On May 18, 1945, Olmo became the second player (Del Bissonette on April 21, 1930, was the first) in Major League history to hit a bases-loaded triple and a bases-loaded home run (grand slam) in the same game. He added a single for good measure, only failing to hit a double to complete the cycle. In that season, he led the league in triples (13) and reached career-high numbers in batting average (.313), home runs (10), RBI (110), doubles (27), stolen bases (15) and games (141).

=== Mexican League ===
Despite his strong 1945 season, the return of players from World War II service meant stiff competition for the Dodgers' outfield. Olmo was offered a $6,000 salary for 1946, far from his expectations of a $10,000 contract. Instead, he chose to sign with the Rojos del México in the Mexican League, after owner Jorge Pasquel offered him a $20,000 salary; he was later traded to the Azules de Veracruz (also owned by Pasquel). In 59 games with Mexico and Veracruz in the 1946 season, Olmo hit .289 and drove in 42 runs. In the LBPPR, he led the season in triples with 13.

Olmo, along with the other so-called "jumpers" who defected to the Mexican League, were suspended for five years by Commissioner of Baseball Happy Chandler; some historians suggest that the departure of a relatively-high-profile player like Olmo was the catalyst for Chandler's crackdown. Along with fellow "jumper" and former Dodger Mickey Owen, Olmo applied for reinstatement in 1946 but was denied. Instead, he played the 1947 season with Veracruz, hitting .301 in 102 games.

By 1949, Olmo was reinstated and he returned to the Dodgers, batting .305 in to help win the pennant.

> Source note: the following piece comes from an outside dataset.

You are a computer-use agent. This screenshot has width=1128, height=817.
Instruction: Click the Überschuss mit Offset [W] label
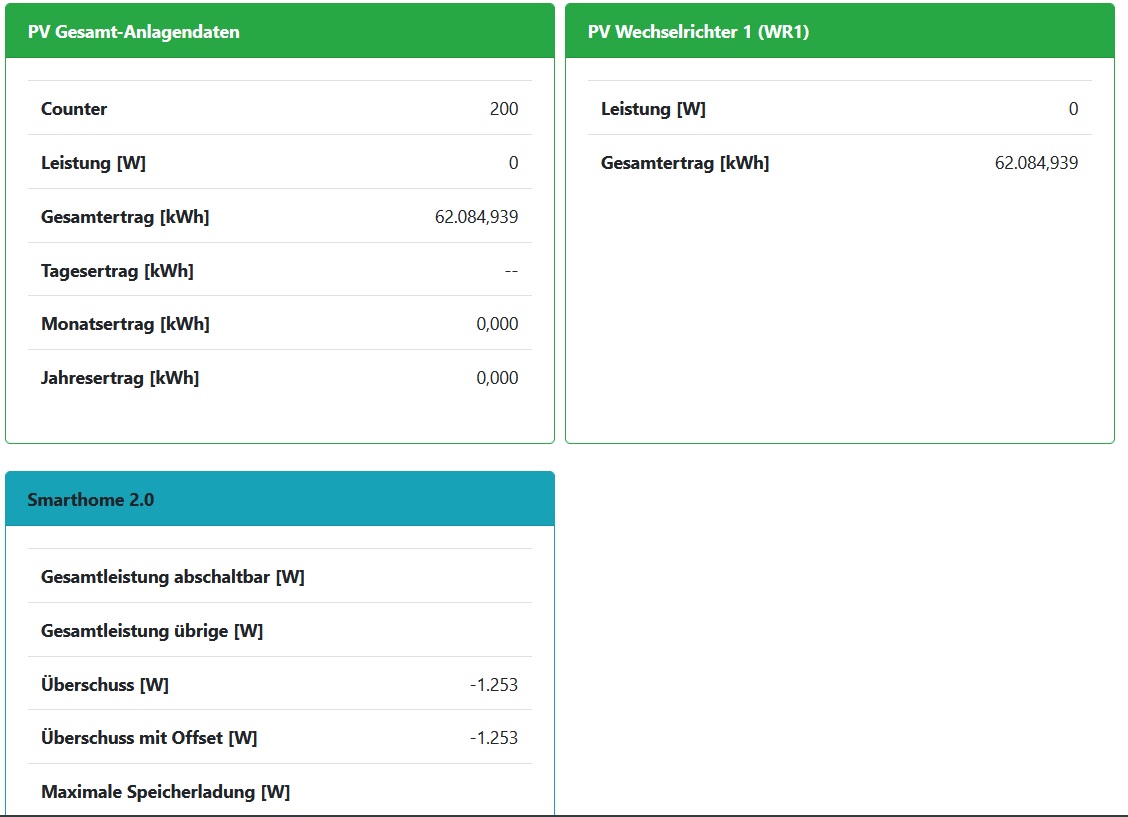coord(149,738)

=== Return to the majors ===
In the 1949 World Series against the Yankees, Olmo became the first Puerto Rican to play in a World Series, as well as hit a home run and get three hits in a Series game. After two seasons, he was dealt to the Braves. He retired at the end of the 1951 season.

In a six-year career, Olmo batted .281 (458-for-1629) with 29 home runs, 208 runs, 65 doubles, 25 triples, and 33 stolen bases in 462 games.

=== Caribbean Series ===
Olmo earned Caribbean Series MVP honors, during the 1951 edition played in Caracas, after batting .416 and three homers, while powering the Cangrejeros de Santurce to the championship.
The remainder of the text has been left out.